• **Input for this task**:
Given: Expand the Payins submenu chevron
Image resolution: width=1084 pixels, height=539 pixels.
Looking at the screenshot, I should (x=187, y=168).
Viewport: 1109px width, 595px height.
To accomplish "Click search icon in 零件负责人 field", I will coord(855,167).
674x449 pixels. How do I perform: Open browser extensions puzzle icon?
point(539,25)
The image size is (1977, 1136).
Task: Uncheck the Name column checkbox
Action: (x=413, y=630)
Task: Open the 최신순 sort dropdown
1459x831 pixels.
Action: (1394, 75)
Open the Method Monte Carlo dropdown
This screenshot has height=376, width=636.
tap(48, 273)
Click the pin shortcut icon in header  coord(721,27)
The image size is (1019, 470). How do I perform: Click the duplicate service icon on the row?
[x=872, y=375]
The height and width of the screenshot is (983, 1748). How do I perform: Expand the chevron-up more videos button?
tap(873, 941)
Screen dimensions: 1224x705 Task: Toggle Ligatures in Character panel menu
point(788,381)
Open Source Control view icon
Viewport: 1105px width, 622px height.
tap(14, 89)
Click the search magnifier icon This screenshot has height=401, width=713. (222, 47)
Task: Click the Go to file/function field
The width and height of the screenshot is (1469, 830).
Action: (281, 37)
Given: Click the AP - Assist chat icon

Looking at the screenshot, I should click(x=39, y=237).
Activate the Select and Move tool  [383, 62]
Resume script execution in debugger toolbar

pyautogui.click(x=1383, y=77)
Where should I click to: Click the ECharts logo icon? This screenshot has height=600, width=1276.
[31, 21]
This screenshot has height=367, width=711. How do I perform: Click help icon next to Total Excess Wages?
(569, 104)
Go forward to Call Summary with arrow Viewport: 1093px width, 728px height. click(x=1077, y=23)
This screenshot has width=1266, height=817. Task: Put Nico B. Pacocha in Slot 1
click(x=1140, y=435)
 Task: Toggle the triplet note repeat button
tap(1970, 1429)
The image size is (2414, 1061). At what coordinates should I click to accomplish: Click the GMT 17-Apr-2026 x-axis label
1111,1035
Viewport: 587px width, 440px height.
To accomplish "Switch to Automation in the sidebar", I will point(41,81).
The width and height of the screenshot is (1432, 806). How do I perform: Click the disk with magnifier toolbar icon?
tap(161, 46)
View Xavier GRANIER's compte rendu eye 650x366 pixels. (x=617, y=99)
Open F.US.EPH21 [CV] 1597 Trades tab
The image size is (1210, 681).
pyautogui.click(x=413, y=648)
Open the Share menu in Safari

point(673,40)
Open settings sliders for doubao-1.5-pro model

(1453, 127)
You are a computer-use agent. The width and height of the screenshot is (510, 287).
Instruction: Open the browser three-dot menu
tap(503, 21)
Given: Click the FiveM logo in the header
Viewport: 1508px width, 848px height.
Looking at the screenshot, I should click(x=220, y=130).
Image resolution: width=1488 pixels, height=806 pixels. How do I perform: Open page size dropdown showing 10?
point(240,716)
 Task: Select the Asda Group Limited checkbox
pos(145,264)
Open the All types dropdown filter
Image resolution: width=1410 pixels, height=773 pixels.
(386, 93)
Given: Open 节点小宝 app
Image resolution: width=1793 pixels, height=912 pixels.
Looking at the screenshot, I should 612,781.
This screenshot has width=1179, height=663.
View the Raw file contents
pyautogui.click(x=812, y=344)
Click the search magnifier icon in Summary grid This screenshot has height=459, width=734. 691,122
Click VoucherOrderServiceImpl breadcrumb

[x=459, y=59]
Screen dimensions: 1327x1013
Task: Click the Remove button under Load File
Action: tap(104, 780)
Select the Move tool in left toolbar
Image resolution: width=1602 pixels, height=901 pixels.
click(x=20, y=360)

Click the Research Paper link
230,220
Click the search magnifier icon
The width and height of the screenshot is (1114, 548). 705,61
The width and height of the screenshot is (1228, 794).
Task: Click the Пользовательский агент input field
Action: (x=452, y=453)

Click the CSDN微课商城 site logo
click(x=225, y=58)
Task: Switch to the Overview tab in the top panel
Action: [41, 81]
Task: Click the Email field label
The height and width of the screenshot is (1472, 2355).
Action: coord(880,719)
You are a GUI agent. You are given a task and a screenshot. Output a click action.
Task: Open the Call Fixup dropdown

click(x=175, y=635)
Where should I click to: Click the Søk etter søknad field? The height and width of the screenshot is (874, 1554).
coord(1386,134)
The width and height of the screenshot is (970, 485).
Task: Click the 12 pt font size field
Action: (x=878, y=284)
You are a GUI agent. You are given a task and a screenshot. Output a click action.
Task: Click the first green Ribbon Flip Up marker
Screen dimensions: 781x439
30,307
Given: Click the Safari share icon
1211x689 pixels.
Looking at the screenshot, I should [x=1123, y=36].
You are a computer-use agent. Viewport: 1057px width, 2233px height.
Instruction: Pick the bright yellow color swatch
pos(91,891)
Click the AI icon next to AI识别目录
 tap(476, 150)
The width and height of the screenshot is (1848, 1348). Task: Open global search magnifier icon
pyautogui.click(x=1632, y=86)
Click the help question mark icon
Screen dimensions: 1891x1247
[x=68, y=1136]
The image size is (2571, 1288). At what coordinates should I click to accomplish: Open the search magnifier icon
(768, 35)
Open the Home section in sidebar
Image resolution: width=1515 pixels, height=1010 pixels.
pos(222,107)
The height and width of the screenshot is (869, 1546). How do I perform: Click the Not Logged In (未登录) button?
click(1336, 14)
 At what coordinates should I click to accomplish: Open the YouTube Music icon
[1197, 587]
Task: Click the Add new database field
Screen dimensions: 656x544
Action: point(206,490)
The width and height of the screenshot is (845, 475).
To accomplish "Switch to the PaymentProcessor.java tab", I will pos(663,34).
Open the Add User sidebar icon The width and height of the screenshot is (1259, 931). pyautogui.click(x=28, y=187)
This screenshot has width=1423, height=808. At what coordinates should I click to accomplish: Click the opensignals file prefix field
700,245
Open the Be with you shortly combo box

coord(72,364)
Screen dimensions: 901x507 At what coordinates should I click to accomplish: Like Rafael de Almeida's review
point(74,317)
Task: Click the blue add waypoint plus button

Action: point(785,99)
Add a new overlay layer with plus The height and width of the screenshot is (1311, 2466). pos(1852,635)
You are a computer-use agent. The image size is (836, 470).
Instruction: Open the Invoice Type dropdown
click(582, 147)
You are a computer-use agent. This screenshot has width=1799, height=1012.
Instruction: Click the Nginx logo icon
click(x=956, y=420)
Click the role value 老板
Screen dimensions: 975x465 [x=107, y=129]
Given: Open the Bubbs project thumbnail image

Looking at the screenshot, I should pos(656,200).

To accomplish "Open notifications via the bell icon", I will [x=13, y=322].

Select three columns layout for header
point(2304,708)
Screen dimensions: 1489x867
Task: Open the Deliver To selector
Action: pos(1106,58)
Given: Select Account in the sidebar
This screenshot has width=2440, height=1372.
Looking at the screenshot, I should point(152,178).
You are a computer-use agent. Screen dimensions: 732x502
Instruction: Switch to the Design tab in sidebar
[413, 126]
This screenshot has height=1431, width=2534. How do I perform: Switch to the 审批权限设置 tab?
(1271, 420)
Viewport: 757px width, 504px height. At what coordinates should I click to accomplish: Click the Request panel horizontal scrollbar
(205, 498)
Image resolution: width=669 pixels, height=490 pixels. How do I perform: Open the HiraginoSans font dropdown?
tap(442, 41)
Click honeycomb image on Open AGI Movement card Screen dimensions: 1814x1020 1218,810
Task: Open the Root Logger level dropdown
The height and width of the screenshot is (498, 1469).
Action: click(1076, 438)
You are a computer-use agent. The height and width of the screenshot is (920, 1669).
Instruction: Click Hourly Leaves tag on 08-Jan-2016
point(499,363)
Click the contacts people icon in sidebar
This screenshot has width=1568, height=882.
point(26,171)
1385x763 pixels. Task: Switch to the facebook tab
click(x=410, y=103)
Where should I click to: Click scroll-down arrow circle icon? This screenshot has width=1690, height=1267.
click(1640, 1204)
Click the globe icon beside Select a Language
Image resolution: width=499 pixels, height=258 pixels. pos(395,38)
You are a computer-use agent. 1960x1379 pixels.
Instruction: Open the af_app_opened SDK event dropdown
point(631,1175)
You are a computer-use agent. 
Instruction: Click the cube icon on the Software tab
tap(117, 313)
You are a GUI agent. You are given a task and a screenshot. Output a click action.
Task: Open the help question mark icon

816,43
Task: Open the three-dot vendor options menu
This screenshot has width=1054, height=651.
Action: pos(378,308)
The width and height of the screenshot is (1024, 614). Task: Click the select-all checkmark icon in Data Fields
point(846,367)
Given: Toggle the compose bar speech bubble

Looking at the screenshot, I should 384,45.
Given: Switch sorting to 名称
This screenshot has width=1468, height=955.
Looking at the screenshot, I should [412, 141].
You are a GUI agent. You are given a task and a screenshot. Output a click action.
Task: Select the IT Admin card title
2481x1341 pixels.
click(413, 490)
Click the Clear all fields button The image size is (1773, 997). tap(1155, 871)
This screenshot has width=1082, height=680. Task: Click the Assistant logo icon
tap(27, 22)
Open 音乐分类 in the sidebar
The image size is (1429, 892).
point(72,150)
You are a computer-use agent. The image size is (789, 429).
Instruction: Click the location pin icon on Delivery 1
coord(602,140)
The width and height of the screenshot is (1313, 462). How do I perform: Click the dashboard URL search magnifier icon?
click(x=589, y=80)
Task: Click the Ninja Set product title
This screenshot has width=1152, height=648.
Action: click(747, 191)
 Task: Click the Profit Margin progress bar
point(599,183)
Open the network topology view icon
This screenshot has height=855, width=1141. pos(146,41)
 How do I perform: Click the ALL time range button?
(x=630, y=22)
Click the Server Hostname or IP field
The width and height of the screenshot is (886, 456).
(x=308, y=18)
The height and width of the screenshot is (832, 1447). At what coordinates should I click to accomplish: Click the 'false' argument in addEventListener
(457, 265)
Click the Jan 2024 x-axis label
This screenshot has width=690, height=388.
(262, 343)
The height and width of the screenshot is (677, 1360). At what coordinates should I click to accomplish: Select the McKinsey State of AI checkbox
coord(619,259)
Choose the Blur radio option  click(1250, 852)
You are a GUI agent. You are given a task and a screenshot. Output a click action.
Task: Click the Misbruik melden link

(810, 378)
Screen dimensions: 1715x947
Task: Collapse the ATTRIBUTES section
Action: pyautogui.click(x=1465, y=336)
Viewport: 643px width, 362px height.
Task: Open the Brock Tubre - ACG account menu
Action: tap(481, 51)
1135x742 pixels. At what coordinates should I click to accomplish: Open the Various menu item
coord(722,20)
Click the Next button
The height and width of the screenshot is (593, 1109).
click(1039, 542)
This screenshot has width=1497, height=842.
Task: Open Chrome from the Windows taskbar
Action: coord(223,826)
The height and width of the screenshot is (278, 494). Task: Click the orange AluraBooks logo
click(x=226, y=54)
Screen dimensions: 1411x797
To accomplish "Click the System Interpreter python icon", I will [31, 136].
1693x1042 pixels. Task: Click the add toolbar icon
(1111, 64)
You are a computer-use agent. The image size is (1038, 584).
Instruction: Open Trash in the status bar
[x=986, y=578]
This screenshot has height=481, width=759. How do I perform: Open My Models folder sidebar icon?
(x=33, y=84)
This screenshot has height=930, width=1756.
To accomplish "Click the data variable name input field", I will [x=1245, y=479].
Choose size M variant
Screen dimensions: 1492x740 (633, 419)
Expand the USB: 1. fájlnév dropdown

• **Your assignment**: Take from the material above the lines running from the one with "You are a computer-use agent. Viewport: 1057px" through the one with "You are a computer-use agent. This", and repeat them exactly, with nothing else.

• **Written solution**:
You are a computer-use agent. Viewport: 1057px width, 2233px height.
Instruction: Pick the bright yellow color swatch
pos(91,891)
Click the AI icon next to AI识别目录
 tap(476, 150)
The width and height of the screenshot is (1848, 1348). Task: Open global search magnifier icon
pyautogui.click(x=1632, y=86)
Click the help question mark icon
Screen dimensions: 1891x1247
[x=68, y=1136]
The image size is (2571, 1288). At what coordinates should I click to accomplish: Open the search magnifier icon
(768, 35)
Open the Home section in sidebar
Image resolution: width=1515 pixels, height=1010 pixels.
pos(222,107)
The height and width of the screenshot is (869, 1546). How do I perform: Click the Not Logged In (未登录) button?
click(1336, 14)
 At what coordinates should I click to accomplish: Open the YouTube Music icon
[1197, 587]
Task: Click the Add new database field
Screen dimensions: 656x544
Action: point(206,490)
The width and height of the screenshot is (845, 475).
To accomplish "Switch to the PaymentProcessor.java tab", I will pos(663,34).
Open the Add User sidebar icon The width and height of the screenshot is (1259, 931). pyautogui.click(x=28, y=187)
This screenshot has width=1423, height=808. At what coordinates should I click to accomplish: Click the opensignals file prefix field
700,245
Open the Be with you shortly combo box

coord(72,364)
Screen dimensions: 901x507 At what coordinates should I click to accomplish: Like Rafael de Almeida's review
point(74,317)
Task: Click the blue add waypoint plus button

Action: point(785,99)
Add a new overlay layer with plus The height and width of the screenshot is (1311, 2466). pos(1852,635)
You are a computer-use agent. The image size is (836, 470).
Instruction: Open the Invoice Type dropdown
click(582, 147)
You are a computer-use agent. This screenshot has width=1799, height=1012.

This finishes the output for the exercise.